Movie Review – Star Trek: Deep Space Nine final episode What You Leave Behind

Star Trek:  Deep Space Nine

Final episode What You Leave Behind
Directed by Allan Kroeker

Starring Avery Brooks, Rene Oberjounois, Nana Visitor, Colm Meaney, Michael Dorn, Alexander Siddig, Nichole deBoer, Armin Shimerman, Cirroc Lofton, and the rest of Deep Space Nine players.

This is one of my dirty, little secrets: Star Trek: Deep Space Nine is my favorite Star Trek show. Why? Because it dared to be different. It showed us the darker side of the Federation. It showed us a Federation at war, and officers dealing with secrets from their past. Sisko, as captains go, has been one of the most underrated by the fans, IMHO. Plus, they had the Defiant, which was the most ass-kickingest ship in all of Star Trek. So, with the final episode coming, I was eager, yet sad.

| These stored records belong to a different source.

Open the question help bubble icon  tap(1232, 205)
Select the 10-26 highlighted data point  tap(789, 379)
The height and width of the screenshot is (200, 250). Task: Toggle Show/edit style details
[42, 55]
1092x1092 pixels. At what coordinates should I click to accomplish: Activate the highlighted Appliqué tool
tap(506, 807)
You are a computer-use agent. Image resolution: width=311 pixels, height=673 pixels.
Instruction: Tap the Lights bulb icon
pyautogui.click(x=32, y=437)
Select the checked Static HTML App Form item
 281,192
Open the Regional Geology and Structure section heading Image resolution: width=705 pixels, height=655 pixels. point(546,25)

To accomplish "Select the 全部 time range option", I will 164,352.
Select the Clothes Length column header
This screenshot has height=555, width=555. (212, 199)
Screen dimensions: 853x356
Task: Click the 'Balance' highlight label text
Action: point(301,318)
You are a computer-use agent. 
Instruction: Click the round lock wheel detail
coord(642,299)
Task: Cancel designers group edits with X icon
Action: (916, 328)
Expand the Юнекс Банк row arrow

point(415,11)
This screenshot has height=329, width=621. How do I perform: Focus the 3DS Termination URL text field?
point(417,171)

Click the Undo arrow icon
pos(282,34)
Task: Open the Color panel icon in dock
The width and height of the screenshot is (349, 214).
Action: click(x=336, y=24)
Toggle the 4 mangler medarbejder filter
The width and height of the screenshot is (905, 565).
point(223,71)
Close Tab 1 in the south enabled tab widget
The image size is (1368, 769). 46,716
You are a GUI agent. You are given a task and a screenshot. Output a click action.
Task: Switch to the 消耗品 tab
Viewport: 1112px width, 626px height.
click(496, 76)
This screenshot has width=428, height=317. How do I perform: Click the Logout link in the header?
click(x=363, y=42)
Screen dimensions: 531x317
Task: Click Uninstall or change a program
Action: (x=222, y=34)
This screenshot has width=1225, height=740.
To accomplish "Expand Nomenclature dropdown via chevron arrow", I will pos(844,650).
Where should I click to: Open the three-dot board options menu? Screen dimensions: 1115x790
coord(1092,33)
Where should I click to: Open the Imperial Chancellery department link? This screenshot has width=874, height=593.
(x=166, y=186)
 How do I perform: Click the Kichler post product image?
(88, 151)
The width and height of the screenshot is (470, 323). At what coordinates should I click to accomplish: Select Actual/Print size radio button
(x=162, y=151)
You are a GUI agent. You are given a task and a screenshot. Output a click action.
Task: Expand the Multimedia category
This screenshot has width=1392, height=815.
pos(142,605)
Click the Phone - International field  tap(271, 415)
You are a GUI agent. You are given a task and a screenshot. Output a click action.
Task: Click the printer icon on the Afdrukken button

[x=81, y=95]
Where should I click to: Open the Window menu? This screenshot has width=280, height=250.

The plot was fairly simple: with the evil Dominion on the run, the Federation was launching one massive offensive to end the war once and for all. They were off to invade Cardassia, and free the Cardassians from the rule of the Dominion, and thus crush the Dominion’s main base in the Alpha Quadrant. Kira, having been stranded on Cardassia in the previous episode, was helping the Cardassians lead a resistance against the Dominion. Of course, the good guys won, but the victory celebration didn’t last for long, as Sisko was called by the Prophets to launch one last battle against the evil Gul Dukat.

For the final episode of my favorite Star Trek, I found this to be a little. . .dissapointing. For a final episode, I was expecting more! But, based upon the episodes before, this just all felt a little anti-climactic. I guess my expectations were to high, and this just didn’t deliver. I also found it depressing that this ended with the crew being broken up! (OK, I’ll spoil it: Sisko goes off to be with the Prophets, Odo goes to the Great Link to teach his people that solids aren’t all bad, O’Brian goes off to teach at the academy, and Worf becomes Federation ambassador to the Klingon Empire.) Who knows, being the darker series, maybe a depressing end was the best way to go. But I didn’t get the big pay-off I’d been hoping for. All in all, it was good, but not as good as All Good Things…, the final episode of The Next Generation.

And one last gripe: Sisko’s original mission was to oversee the restoration of Bajor, and it’s eventual entry into the Federation. I had always hoped that the final shot would be some grand ceremony in which Bajor was finally admitted into the Federation; kind of like the medal ceremony at the end of Star Wars. Oh, well, as Spock said, having something is not as pleasureable as wanting something.